Fifteen years ago, the federal and regional budgets split revenues “on average” about equally, but now, “the relationship between the federal and regional budgets is 62 to 38 percent.”  And many in the center are pressing to make that division even worse by cutting funds for the non-Russian republics (See regions.ru/news/2453899/.)

            Putin’s approach has had a cascading effect, the opposition leader says.  “Putin takes money from the governors, the governors take money from the municipalities, and the mayors take money from the citizens by raising rates for housing and forcing people to pay for education and health.”

            Moreover, if one excludes Moscow from the calculations, then the budgetary relations between the center and the regions is now 70 percent for the former and 20 percent for the latter, Nemtsov says.  That means that basic services like roads are in horrible condition, that poverty is rising, and the education and medicine are suffering.

            This “colonial policy,” he argues, pays for the special services, whose annual budget is equal to that for Rostov for the next 7400 years, for the armed forces, equal to that city’s spending for another 7400 years, and for the central bureaucracy, equal to Rostov’s budget for 3700 years.

            Russia must return to budgetary federalism and genuine local self-administration, he continues, or it will face the prospect of “the destruction of the country and the growth of separatism. [Indeed,] losing Siberia and the Far East is completely possible,” according to Nemtsov.
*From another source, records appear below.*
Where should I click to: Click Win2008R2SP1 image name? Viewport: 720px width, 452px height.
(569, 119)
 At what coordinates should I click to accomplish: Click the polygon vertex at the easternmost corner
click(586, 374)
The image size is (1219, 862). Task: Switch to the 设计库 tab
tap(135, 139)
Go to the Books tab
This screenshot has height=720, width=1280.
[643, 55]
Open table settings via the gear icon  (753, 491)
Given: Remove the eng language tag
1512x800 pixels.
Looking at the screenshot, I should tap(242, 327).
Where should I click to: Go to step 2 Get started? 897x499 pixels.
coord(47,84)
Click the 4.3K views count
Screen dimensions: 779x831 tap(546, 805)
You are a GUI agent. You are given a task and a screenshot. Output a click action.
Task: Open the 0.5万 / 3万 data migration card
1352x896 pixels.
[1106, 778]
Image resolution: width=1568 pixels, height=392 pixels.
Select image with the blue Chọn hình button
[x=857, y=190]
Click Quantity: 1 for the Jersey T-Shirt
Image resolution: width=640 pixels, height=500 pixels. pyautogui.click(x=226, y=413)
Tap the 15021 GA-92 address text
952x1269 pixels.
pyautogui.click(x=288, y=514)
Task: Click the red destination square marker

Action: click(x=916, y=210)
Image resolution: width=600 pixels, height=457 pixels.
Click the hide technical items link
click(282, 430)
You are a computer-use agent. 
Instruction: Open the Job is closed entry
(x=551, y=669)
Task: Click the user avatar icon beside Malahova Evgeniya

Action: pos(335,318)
            That many in the regions feel this is reflected in the comments of Mikhail Kostyaev, a civic activist from Kaliningrad, in an interview posted on the Osobaya Bukhva portal today (
specletter.com/obcshestvo/2013-04-09/zaigryvanija-s-sistemnoi-oppozitsiei-pogubili-nesistemnuju-oppozitsiju-kaliningrada.html).

            Kostyaev argues that many in the regions are far more socially active than opposition figures in Moscow think on the basis of their counting of the number of demonstrators and members of political organizations. According to him, ever more people are involved in “everyday social and political activity” and that gives hope.

            “The opposition in Moscow talks entirely too much about its own activities,” the Kaliningrad activist says.  And consequently, the politically active populations in the regions and republics need to focus on other issues, specifically they need to develop direct” links” with one another rather than focusing all their attentions on the capital.

            To the extent they do so, Kostayev suggests, they will be able to put more pressure on Moscow and extract the kind of resources they used to get and now very much need to address both the problems of their own particular region and the problems that all regions face in dealing with the center.

            At least some in the regions and republics are likely to take advantage and be influenced by a new website which will allow them to find out just how much money they are sending to Moscow and how much they are getting back (calcsoft.ru/transportnyy-nalog-calculator; discussed and with examples at ru-nsn.livejournal.com/2720385.html).

            This site is probably intended by Moscow officials to exacerbate the competition of regions and republics for money from the center, and it will have that effect on some.  But the picture it provides about the general flow of funding almost certainly will contribute to the kind of feelings that Kostayev suggests could produce a new inter-regional group.